Work required: Continue the Coq post on decidable equality for Fin from the point where it stops, after the line that begins the Fin_eq_dec definition.

Pierre-Marie Pédrot wrote:
> I've fighting for some days with equality and dependent types for very
> simple cases. I'm currently trying to fiddle with Fin, which defined as
> in CPDT :
>
> Inductive Fin : nat ->  Type :=
> | Fin0 : forall n, Fin (S n)
> | FinS : forall n, Fin n ->  Fin (S n).
>
> and I would like to find an axiom-free proof of decidability of equality
> for Fin :
>
> Lemma Fin_eq_dec : forall n (x y : Fin n), {x = y} + {x<>  y}.
>    

Here's an implementation.  It works for me in Coq 8.2pl2, in a file 
containing just the following, with your [Fin] definition beforehand.  
The main trick is in the inner [match] [return] annotations, which are 
themselves [match]es that return functions over the discriminee.

Definition argOf n (x : Fin n) : option (Fin (pred n)) :=
  match x with
    | Fin0 _ => None
    | FinS _ x' => Some x'
  end.

Theorem noteq_cong : forall n (x y : Fin n),
  x <> y
  -> FinS _ x <> FinS _ y.
  intros; intro Heq; generalize (f_equal (@argOf _) Heq); simpl; 
congruence.
Qed.

Hint Resolve noteq_cong.
Hint Extern 1 (_ <> _) => discriminate.

Definition Fin_eq_dec n (x y : Fin n) : {x = y} + {x <> y}.

Information provided:
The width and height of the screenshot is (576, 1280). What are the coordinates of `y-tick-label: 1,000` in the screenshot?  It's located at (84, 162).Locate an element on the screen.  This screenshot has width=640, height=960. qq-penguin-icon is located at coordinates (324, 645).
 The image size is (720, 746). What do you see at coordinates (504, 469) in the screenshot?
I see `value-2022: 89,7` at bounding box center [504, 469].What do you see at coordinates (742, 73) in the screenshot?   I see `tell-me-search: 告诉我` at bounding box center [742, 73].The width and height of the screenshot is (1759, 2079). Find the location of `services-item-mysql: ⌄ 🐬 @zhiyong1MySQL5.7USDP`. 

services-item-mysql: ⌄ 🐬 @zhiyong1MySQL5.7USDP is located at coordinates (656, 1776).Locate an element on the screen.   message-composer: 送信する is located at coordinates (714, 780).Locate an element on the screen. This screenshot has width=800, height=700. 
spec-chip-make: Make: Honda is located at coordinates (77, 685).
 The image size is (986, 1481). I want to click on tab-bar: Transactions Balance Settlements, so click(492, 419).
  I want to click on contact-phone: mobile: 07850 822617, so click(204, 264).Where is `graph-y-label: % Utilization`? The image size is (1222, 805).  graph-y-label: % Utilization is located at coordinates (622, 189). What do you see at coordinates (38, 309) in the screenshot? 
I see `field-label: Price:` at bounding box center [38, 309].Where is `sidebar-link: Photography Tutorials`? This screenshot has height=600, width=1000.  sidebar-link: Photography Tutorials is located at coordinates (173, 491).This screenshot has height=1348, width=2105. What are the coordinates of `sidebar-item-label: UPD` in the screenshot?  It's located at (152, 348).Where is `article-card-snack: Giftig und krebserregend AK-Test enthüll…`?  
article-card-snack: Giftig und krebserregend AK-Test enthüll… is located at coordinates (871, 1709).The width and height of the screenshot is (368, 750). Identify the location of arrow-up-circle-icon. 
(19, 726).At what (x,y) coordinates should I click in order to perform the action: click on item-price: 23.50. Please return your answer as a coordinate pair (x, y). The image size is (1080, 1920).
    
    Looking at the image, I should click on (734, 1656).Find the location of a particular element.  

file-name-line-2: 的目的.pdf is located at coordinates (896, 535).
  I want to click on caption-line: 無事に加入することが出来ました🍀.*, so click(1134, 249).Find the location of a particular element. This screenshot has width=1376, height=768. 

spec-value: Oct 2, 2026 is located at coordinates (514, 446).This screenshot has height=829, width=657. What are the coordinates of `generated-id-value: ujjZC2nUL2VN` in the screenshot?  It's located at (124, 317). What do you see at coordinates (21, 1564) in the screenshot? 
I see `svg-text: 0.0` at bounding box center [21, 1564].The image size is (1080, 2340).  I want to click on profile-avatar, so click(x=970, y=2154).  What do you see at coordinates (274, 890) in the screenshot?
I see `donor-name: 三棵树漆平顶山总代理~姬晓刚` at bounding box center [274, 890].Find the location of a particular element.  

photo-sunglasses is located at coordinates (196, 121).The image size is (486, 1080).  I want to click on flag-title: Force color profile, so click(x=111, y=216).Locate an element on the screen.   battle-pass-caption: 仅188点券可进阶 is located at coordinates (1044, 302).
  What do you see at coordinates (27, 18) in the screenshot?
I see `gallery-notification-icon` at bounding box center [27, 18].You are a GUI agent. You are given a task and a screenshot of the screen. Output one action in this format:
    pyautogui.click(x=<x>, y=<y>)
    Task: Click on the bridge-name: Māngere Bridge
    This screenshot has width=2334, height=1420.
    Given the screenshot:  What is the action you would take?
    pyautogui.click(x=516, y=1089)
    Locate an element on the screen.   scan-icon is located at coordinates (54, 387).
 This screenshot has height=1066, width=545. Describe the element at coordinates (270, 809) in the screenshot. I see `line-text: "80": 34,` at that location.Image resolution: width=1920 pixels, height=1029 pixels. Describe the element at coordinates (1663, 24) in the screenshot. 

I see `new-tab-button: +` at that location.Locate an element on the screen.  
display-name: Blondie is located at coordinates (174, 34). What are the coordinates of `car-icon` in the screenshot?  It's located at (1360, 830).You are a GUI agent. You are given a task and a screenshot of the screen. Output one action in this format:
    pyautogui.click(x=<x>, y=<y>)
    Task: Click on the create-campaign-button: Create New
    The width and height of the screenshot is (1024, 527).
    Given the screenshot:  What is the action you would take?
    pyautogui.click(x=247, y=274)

The answer:
  refine (fix F n (x : Fin n) : forall y : Fin n, {x = y} + {x <> y} :=
    match x in Fin n return forall y : Fin n, {x = y} + {x <> y} with
      | Fin0 _ => fun y => match y in Fin n' return match n' return Fin 
n' -> Type with
                                                      | O => fun _ => 
Empty_set
                                                      | S n'' => fun y 
=> {Fin0 _ = y} + {Fin0 _ <> y}
                                                    end y with
                             | Fin0 _ => left _ _
                             | _ => right _ _
                           end
      | FinS _ x' => fun y => match y in Fin n' return match n' return 
Fin n' -> Type with
                                                      | O => fun _ => 
Empty_set
                                                      | S n'' => fun y 
=> forall x' (Fx' : forall y', {x' = y'} + {x' <> y'}),
                                                        {FinS _ x' = y} 
+ {FinS _ x' <> y}
                                                       end y with
                                | Fin0 _ => fun _ _ => right _ _
                                | FinS _ y' => fun _ Fx' => if Fx' y' 
then left _ _ else right _ _
                              end _ (F _ x')
    end); subst; auto.
Defined.